→ Exercise goal:
In the response, the entries must appear exactly as supplied.
+===+
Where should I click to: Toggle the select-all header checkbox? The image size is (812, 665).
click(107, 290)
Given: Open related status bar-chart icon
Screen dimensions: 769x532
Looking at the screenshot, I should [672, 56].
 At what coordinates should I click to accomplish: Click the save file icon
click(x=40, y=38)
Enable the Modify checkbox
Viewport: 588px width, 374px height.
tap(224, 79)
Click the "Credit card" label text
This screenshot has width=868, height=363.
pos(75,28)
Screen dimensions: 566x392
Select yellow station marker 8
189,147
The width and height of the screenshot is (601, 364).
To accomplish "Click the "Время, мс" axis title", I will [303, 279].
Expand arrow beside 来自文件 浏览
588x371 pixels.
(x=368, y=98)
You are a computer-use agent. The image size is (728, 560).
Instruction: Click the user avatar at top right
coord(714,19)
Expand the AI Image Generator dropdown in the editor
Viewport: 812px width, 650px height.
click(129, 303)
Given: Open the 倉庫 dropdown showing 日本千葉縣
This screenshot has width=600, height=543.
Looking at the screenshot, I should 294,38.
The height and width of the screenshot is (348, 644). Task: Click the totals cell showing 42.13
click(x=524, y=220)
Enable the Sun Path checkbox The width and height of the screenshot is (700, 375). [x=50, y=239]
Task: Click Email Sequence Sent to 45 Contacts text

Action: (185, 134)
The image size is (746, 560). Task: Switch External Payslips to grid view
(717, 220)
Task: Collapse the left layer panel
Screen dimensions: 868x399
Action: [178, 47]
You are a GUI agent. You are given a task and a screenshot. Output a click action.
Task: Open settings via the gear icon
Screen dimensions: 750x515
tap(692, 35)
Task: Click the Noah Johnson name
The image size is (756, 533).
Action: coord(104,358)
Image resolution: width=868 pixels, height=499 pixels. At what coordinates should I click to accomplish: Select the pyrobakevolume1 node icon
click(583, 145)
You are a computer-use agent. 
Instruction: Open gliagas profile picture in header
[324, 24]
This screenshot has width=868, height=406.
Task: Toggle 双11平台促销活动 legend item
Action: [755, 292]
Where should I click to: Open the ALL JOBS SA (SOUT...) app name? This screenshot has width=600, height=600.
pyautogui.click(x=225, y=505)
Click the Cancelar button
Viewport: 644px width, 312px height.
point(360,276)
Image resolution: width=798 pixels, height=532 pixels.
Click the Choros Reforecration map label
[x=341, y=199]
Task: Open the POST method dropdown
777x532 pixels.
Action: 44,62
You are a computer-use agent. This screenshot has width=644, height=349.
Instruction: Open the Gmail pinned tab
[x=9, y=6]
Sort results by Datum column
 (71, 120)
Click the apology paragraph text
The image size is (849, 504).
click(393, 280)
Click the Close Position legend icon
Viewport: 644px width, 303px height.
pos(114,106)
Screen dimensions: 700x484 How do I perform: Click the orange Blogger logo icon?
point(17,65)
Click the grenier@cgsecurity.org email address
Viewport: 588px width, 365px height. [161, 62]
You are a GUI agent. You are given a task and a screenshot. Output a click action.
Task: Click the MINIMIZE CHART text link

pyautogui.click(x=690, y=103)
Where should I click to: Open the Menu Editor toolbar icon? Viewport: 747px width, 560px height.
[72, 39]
+===+
→ Result for this task:
Where should I click to: Toggle the select-all header checkbox? The image size is (812, 665).
click(107, 290)
Given: Open related status bar-chart icon
Screen dimensions: 769x532
Looking at the screenshot, I should [672, 56].
 At what coordinates should I click to accomplish: Click the save file icon
click(x=40, y=38)
Enable the Modify checkbox
Viewport: 588px width, 374px height.
tap(224, 79)
Click the "Credit card" label text
This screenshot has width=868, height=363.
pos(75,28)
Screen dimensions: 566x392
Select yellow station marker 8
189,147
The width and height of the screenshot is (601, 364).
To accomplish "Click the "Время, мс" axis title", I will [303, 279].
Expand arrow beside 来自文件 浏览
588x371 pixels.
(x=368, y=98)
You are a computer-use agent. The image size is (728, 560).
Instruction: Click the user avatar at top right
coord(714,19)
Expand the AI Image Generator dropdown in the editor
Viewport: 812px width, 650px height.
click(129, 303)
Given: Open the 倉庫 dropdown showing 日本千葉縣
This screenshot has width=600, height=543.
Looking at the screenshot, I should 294,38.
The height and width of the screenshot is (348, 644). Task: Click the totals cell showing 42.13
click(x=524, y=220)
Enable the Sun Path checkbox The width and height of the screenshot is (700, 375). [x=50, y=239]
Task: Click Email Sequence Sent to 45 Contacts text

Action: (185, 134)
The image size is (746, 560). Task: Switch External Payslips to grid view
(717, 220)
Task: Collapse the left layer panel
Screen dimensions: 868x399
Action: [178, 47]
You are a GUI agent. You are given a task and a screenshot. Output a click action.
Task: Open settings via the gear icon
Screen dimensions: 750x515
tap(692, 35)
Task: Click the Noah Johnson name
The image size is (756, 533).
Action: coord(104,358)
Image resolution: width=868 pixels, height=499 pixels. At what coordinates should I click to accomplish: Select the pyrobakevolume1 node icon
click(583, 145)
You are a computer-use agent. 
Instruction: Open gliagas profile picture in header
[324, 24]
This screenshot has width=868, height=406.
Task: Toggle 双11平台促销活动 legend item
Action: [755, 292]
Where should I click to: Open the ALL JOBS SA (SOUT...) app name? This screenshot has width=600, height=600.
pyautogui.click(x=225, y=505)
Click the Cancelar button
Viewport: 644px width, 312px height.
point(360,276)
Image resolution: width=798 pixels, height=532 pixels.
Click the Choros Reforecration map label
[x=341, y=199]
Task: Open the POST method dropdown
777x532 pixels.
Action: 44,62
You are a computer-use agent. This screenshot has width=644, height=349.
Instruction: Open the Gmail pinned tab
[x=9, y=6]
Sort results by Datum column
 (71, 120)
Click the apology paragraph text
The image size is (849, 504).
click(393, 280)
Click the Close Position legend icon
Viewport: 644px width, 303px height.
pos(114,106)
Screen dimensions: 700x484 How do I perform: Click the orange Blogger logo icon?
point(17,65)
Click the grenier@cgsecurity.org email address
Viewport: 588px width, 365px height. [161, 62]
You are a GUI agent. You are given a task and a screenshot. Output a click action.
Task: Click the MINIMIZE CHART text link

pyautogui.click(x=690, y=103)
Where should I click to: Open the Menu Editor toolbar icon? Viewport: 747px width, 560px height.
[72, 39]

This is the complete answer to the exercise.